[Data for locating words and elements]
———
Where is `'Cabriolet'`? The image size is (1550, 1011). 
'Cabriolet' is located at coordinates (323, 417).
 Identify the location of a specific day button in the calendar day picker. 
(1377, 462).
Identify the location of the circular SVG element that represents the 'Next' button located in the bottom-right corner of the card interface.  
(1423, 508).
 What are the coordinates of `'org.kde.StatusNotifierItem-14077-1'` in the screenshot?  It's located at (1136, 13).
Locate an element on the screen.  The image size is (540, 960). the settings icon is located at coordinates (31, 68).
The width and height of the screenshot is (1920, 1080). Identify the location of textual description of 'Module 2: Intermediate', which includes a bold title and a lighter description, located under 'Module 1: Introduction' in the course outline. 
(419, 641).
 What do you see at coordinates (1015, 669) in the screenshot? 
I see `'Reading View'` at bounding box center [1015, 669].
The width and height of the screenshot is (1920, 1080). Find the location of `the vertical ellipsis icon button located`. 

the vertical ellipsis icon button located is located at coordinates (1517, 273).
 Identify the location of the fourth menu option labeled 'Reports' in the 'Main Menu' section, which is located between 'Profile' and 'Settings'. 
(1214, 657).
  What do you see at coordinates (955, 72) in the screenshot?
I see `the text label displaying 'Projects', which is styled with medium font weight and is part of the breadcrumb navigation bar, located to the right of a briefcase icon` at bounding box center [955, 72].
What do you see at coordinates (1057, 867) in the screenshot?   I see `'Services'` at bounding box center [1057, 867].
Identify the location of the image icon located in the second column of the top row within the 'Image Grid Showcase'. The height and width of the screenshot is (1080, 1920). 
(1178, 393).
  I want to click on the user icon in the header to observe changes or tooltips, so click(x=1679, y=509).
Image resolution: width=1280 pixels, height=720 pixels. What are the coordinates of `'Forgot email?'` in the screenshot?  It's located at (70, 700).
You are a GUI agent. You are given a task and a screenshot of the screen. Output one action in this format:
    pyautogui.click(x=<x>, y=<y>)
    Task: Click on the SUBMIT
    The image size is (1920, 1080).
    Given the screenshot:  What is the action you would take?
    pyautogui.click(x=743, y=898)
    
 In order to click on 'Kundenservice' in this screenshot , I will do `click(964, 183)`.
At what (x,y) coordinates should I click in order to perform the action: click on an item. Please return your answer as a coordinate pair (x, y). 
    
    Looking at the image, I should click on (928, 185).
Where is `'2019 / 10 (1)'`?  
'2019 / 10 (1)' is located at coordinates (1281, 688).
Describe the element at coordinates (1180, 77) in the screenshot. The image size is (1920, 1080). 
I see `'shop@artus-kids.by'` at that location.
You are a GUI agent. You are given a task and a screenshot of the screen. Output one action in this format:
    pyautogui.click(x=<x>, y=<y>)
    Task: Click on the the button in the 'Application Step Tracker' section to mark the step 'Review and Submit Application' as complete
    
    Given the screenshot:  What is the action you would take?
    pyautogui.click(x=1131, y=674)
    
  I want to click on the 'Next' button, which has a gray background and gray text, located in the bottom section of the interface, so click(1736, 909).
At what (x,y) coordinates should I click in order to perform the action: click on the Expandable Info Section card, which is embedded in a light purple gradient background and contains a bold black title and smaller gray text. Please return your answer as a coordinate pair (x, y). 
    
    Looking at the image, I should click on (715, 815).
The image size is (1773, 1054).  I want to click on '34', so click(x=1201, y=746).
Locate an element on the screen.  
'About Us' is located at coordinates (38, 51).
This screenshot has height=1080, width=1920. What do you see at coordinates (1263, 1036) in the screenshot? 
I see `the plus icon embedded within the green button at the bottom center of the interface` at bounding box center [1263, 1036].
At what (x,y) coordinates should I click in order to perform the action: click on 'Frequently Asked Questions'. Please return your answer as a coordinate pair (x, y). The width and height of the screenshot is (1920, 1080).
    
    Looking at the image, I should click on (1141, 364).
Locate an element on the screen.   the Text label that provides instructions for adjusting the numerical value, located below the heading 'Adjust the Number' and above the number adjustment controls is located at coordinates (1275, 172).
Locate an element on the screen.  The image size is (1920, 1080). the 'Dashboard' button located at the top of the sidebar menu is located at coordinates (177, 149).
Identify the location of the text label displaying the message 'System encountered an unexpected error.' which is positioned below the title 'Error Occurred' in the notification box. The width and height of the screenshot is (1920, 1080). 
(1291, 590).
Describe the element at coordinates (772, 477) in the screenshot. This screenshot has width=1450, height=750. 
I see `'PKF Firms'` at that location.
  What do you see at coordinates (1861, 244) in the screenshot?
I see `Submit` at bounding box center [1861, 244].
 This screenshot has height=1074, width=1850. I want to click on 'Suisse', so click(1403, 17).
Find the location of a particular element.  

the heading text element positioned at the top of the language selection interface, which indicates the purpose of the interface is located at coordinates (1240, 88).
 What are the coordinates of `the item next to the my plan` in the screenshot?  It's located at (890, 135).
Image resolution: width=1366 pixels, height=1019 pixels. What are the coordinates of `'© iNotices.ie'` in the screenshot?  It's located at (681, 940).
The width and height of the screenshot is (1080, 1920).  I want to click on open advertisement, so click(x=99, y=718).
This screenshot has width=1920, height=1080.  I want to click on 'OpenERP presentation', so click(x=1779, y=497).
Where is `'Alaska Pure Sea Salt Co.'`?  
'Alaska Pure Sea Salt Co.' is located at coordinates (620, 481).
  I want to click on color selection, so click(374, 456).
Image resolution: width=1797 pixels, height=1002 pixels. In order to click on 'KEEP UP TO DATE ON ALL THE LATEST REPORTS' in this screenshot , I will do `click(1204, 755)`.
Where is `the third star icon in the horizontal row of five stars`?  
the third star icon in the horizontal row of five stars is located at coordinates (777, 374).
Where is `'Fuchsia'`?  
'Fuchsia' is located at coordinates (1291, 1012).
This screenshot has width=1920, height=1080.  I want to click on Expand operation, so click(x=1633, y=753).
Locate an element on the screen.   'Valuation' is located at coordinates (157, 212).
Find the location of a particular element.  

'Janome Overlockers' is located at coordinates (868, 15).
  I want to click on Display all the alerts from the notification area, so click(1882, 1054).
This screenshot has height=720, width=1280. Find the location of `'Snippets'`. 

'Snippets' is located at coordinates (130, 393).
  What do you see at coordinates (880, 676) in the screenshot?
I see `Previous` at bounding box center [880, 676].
———
GIVEN TASK - Copy the lines above word for word, starting with the line that contains "What do you see at coordinates (1015, 669)" and going on through the line that contains "the vertical ellipsis icon button located is", including both.

TASK SOLUTION -
 What do you see at coordinates (1015, 669) in the screenshot? 
I see `'Reading View'` at bounding box center [1015, 669].
The width and height of the screenshot is (1920, 1080). Find the location of `the vertical ellipsis icon button located`. 

the vertical ellipsis icon button located is located at coordinates (1517, 273).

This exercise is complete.